From rolling foothills, magnificent mountains, stunning lakes, and prehistoric hoodoos, Alberta’s grandeur and beauty is obvious from first sight. Offering urban and rural spaces, alongside breathtaking provincial parks, Alberta provides lifestyles suitable to both the nature enthusiast and the urban dweller.
Alberta’s geographical area of 255,541 square miles (661,848 square kilometers), contains provincial parks and protected areas that provide access to some of the most spectacular natural landscapes in North America. In addition, the province boasts of the world’s only boreal forest songbird observatories, the Columbia ice fields, and the largest collection of aboriginal rock art on the North American Plains.
Towards the end of the last ice age, the Paleo-Indians became the first human inhabitants of Alberta. Years later the British claimed approximately half the province as part of Rupert’s land. In 1670, the land was granted to the Hudson’s Bay Company by Charles II of England. In 1779, the North West Company established themselves in the North to compete with the HBC. The two companies engaged in bloody battles and were forced by the British government to merge, before the newly formed Canadian government purchased Rupert’s Land in 1870. The area formed into the district of Alberta in 1882, and was considered part of the North-West Territories until 1905, when Alberta earned provincial status.
Today, populated by over 3,645,000, Alberta is the most populous of Canada’s three prairie provinces and offers a young, skilled, and productive workforce.

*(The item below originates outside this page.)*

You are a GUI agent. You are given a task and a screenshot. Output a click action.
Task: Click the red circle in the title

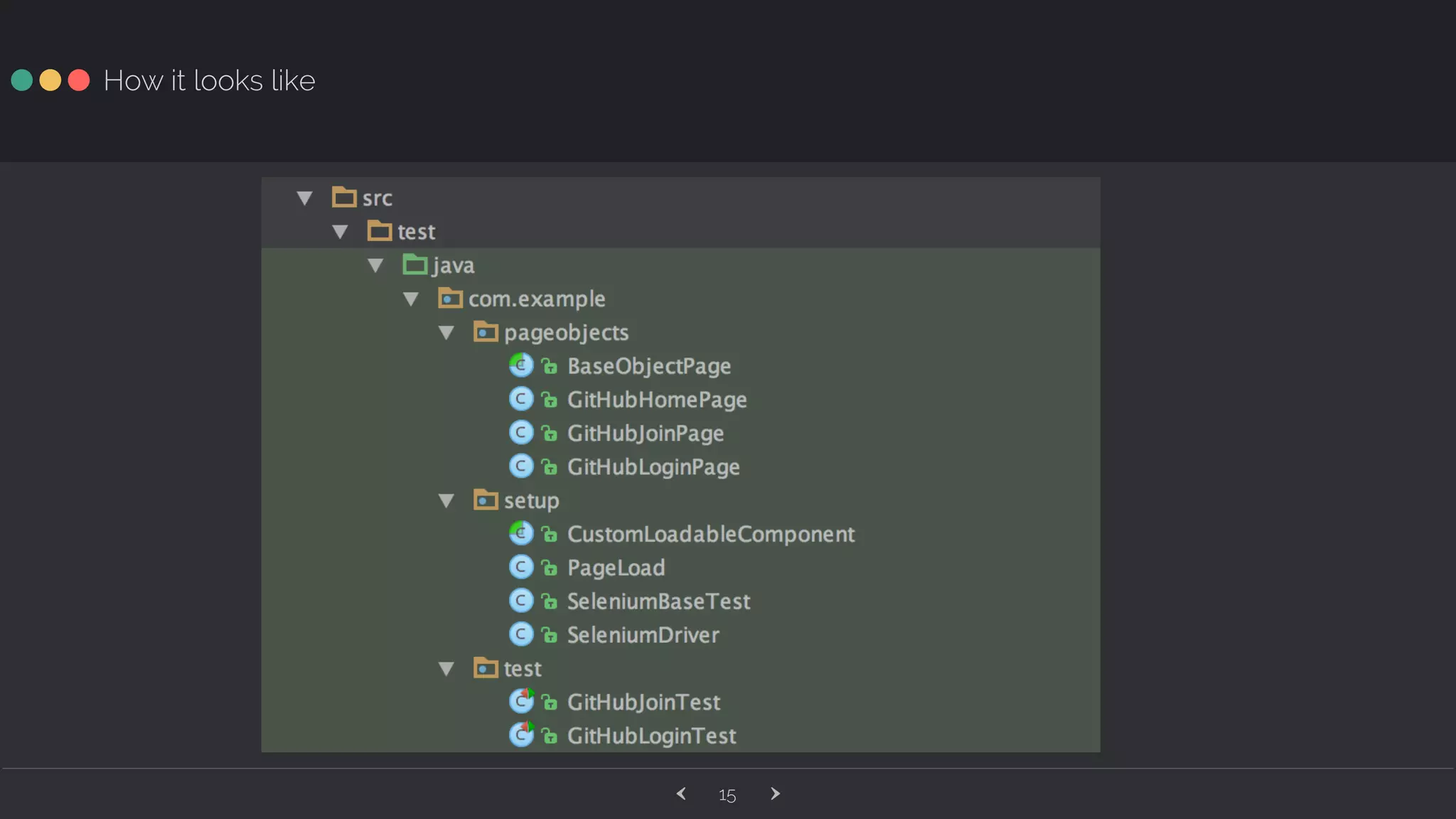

With a strong commitment to innovation and knowledge-based progress, and as a highly entrepreneurial and competitive business community, Alberta is business-friendly province committed to responsible regulation. One of the strongest Canadian economies, the province is a major producer of gas products, natural gas, crude, and conventional crude oil. Agriculture and technology also play a role in developing the Albertan economy.
Alberta’s largest city and metropolitan area is Calgary, home to the globally recognized Calgary Stampede. The city of Calgary retains much of its traditional culture with hotel saloons, western bars, night clubs, football, and hockey. A clean, safe, and vibrant city, Calgary offers the best of both worlds: a cosmopolitan city of more than a million people, and breathtaking outdoor adventure in pristine wilderness. It is a city known for its warm hospitality, access to winter sports, and ecotourism. Calgary’s inner core has been the traditional location of the city’s most luxurious properties found in the communities of Mount Royal, Elbow Park, Rideau, Roxboro, and Bel-Aire. However, many outlying areas such as Bearspaw, Aspen, Discovery Valley, Elbow Valley, and the Springbank area, are seeing the construction of huge luxury homes and estates.
Another of Alberta’s internationally known cities is Edmonton, the provincial capital. Edmonton is most often recognized for the West Edmonton mall. As one of North America’s largest shopping and entertainment complexes it offers over 800 stores and services, and over 110 dining establishments making it the epitome of one-stop shopping.
Outside the successful Albertan cities, the majestic Rocky Mountains form an impressive spine down the western boundary of the province and are home to the world famous resort towns of Banff, Jasper, Canmore, Kananaskis, Lake Louise and Waterton. Meanwhile, the town of Drumheller attracts dinosaur hunters, as it is home to the acclaimed Royal Tyrrell Museum of Palaeontology. The desert topography yields countless fossils and prehistoric discoveries, including more dinosaur fossils than any other single spot on the planet. Finally, the vast farmlands of Alberta’s Heartland, Southern Alberta, and Northern Alberta show evidence of the province’s rural heritage.
A land of dinosaurs, oil, great mountains and unparalleled natural topography, Alberta is province of discovery, pure beauty, and great prosperity.